## EXERCISE INPUT
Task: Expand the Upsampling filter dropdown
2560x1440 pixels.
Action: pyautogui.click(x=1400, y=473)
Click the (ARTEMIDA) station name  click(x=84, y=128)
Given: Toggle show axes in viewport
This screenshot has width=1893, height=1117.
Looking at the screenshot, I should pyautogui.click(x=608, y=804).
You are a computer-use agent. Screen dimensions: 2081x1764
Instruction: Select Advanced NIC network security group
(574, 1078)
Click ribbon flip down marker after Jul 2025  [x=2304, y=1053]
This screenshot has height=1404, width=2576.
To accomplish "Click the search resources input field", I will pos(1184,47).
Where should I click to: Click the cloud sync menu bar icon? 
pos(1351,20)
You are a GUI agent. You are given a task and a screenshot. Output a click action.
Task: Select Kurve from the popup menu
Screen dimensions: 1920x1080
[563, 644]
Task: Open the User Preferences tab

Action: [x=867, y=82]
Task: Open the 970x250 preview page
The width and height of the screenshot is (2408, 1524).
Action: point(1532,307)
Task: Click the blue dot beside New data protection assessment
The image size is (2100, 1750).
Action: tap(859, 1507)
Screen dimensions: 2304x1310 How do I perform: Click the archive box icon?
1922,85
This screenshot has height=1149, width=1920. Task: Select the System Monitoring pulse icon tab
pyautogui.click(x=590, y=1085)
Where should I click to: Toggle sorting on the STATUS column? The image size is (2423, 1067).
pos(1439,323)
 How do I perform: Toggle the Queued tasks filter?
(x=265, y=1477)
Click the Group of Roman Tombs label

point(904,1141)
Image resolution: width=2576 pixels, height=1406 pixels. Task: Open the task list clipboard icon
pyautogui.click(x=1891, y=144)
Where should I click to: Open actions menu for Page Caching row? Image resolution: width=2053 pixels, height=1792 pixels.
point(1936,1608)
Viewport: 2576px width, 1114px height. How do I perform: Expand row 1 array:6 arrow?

## DIRECTIONS FOR THIS TASK
The result should be every line of the material that contains the word "agent", so copy those lines.

## WRITTEN ANSWER
You are a computer-use agent. Screen dimensions: 2081x1764
You are a GUI agent. You are given a task and a screenshot. Output a click action.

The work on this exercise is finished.